More recently there has been a growing cadre of people who have begun to look at how the sectors can work together in more systematic ways; we have also begun to consider whether some of these sector boundaries and the sectors the way they currently exist might be becoming obsolete. This, of course, will not happen quickly, and we can expect a lot of resistance, but the discussion is beginning to take place in significant ways. Here is one very simple graph of where some of the linkage can be found, and some differences in perspectives that we may need to overcome:
Social entrepreneurs and NGO practitioners have in common the goal of ‘social change’ or ‘social good,’ but have traditionally come at this goal from different perspectives: social entrepreneurs from the private sector world’s return on investment, and the NGO sector from a focus on mission. Due to these different perspectives and years of working and being trained in different ‘silos,’ the different sectors are often speaking different ‘languages,’ and outside of the small cadre of those who are seeing the linkages, have often been distrustful or even disdainful of each other.
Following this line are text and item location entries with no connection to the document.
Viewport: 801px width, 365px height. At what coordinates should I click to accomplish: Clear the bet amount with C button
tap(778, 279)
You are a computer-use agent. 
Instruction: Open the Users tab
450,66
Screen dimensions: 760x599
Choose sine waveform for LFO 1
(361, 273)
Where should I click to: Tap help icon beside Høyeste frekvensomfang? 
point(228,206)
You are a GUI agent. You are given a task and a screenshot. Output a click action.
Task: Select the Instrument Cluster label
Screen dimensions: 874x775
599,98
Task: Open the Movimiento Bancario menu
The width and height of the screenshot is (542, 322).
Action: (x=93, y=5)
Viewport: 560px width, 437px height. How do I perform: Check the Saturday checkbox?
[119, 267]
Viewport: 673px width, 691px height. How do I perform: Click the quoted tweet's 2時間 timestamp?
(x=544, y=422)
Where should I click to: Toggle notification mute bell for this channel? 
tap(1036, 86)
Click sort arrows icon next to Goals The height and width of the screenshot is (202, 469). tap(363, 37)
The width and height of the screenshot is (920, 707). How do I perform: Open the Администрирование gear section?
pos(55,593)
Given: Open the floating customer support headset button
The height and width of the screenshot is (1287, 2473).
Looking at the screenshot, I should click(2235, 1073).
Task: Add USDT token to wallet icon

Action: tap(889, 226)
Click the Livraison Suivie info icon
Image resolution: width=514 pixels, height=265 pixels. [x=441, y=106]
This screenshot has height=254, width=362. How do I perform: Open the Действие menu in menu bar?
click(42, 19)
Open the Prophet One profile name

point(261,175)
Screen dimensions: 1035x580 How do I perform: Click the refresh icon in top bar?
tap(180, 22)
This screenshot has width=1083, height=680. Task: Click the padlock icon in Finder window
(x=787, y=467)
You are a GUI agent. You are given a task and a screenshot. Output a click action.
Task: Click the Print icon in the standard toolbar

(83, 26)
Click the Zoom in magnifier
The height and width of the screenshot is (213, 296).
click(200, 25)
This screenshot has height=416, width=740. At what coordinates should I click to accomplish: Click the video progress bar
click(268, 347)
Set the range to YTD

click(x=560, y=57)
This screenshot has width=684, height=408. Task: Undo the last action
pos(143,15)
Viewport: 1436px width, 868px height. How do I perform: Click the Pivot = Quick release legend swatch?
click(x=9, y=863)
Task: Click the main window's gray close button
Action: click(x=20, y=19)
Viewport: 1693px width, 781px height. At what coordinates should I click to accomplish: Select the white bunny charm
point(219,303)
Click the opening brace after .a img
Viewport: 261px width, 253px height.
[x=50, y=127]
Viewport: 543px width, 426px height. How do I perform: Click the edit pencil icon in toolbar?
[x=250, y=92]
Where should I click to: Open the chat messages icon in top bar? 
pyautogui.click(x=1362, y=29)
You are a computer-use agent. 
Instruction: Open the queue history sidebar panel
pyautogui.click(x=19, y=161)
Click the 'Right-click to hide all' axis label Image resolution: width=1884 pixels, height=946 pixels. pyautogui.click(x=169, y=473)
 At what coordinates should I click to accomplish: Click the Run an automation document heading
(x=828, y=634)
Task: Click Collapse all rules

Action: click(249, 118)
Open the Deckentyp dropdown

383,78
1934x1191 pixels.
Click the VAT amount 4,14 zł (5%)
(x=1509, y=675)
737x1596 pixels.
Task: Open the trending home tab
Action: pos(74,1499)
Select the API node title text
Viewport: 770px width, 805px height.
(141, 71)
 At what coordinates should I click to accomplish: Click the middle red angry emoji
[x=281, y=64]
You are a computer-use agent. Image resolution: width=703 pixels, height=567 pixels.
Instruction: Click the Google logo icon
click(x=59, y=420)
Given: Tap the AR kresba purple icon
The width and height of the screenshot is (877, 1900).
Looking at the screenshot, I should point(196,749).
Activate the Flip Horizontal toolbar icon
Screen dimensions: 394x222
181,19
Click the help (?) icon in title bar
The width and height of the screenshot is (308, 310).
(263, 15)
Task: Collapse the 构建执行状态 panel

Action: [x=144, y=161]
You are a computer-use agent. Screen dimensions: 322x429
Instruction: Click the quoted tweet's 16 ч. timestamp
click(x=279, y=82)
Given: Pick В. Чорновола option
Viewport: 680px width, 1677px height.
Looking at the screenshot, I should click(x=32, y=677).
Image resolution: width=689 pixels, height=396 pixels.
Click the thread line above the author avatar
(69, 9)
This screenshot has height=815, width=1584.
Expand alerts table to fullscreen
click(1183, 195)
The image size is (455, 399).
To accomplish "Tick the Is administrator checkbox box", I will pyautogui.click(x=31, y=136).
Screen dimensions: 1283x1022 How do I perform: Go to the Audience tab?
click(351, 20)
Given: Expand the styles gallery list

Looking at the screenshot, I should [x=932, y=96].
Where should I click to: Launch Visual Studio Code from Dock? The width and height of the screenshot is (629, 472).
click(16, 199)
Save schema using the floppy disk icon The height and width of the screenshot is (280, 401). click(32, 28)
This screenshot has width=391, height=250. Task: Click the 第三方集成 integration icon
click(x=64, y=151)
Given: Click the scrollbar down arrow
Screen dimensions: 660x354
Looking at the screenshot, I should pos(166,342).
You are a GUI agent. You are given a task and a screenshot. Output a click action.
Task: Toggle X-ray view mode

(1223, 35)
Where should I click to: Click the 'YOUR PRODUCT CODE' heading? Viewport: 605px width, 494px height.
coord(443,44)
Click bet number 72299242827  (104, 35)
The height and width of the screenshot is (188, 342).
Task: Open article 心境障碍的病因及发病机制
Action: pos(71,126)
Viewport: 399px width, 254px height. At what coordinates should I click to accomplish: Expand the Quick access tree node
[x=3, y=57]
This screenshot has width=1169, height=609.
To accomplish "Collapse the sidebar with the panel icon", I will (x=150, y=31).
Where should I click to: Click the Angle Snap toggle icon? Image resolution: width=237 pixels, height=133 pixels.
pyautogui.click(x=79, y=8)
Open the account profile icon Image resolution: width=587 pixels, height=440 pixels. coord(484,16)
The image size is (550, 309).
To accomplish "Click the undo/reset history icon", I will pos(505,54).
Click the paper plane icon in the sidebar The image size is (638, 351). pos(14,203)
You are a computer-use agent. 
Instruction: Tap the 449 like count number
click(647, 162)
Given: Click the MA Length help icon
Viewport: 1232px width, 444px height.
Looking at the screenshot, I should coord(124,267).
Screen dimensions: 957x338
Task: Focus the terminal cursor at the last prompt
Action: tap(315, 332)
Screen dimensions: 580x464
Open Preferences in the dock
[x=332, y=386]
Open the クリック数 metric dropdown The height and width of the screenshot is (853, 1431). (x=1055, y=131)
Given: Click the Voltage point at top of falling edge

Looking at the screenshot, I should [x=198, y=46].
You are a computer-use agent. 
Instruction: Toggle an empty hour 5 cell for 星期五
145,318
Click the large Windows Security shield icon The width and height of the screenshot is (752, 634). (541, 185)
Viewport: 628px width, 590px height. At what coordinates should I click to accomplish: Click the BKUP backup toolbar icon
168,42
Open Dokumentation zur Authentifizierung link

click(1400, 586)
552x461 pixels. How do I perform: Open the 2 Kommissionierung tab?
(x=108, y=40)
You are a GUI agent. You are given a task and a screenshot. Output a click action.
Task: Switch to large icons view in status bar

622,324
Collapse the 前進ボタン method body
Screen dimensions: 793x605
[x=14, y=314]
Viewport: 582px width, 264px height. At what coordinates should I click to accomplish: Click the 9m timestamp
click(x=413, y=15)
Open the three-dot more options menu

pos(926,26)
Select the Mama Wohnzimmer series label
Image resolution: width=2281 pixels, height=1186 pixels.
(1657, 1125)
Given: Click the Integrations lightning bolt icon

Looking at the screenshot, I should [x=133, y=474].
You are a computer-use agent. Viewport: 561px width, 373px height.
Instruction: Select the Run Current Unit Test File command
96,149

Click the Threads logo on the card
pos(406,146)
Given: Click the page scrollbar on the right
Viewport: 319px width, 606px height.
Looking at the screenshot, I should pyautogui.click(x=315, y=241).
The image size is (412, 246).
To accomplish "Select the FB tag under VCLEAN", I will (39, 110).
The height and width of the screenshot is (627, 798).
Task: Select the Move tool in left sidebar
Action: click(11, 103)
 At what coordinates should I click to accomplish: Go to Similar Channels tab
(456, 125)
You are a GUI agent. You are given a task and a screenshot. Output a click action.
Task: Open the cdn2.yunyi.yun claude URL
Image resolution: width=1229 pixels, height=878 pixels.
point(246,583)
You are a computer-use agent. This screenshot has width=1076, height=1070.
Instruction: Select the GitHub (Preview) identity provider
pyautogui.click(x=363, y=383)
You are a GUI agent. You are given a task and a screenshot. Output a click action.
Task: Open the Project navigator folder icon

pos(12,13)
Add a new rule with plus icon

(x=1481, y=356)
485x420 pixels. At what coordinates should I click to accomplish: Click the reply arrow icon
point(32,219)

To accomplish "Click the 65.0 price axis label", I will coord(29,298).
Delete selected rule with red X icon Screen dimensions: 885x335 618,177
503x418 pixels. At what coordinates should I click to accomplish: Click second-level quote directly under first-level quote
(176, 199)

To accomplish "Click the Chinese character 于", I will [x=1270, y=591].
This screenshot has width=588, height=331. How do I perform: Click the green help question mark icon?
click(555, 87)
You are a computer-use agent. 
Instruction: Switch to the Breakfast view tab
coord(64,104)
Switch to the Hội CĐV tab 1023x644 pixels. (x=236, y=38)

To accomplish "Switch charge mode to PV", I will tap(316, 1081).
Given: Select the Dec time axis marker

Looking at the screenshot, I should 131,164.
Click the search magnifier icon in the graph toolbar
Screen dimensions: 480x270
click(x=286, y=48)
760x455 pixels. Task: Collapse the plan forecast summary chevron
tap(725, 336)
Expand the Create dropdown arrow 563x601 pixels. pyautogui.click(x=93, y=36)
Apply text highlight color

A number of different factors are bringing us to a key juncture of revisiting these silos. They include: (1) After decades of focus on international development the pace of progress is being questioned, bringing attention to whether there are better ways of doing things that should be explored; (2) There is discussion in a number of sectors about looking more at impact than just output and how best to do this; and (3) Traditional boundaries are coming down – the increase in information technology and social media, capacity building in developing countries, etc. are all helping to bring practitioners from different sectors together. Differences between the sectors are now often seen as “gaps between the sectors” rather than just differences in the way they do business.
Here is a sample discussion of how a group of social entrepreneurs and NGO practitioners are discussing how the two groups may be moving closer together:
Think of how much smarter our aid and international development efforts could potentially be if we increased our collaboration and took the effective practices from wherever they reside, no matter what the sector label.
What are some of the next steps we might consider taking?
- Find common language that can encourage more members of both sectors to become involved in meaningful dialogue, and work together towards addressing major global challenges.
- Encourage more cross-sector forums to stimulate discussion among the different sectors.
How else might we encourage the breaking down of silos?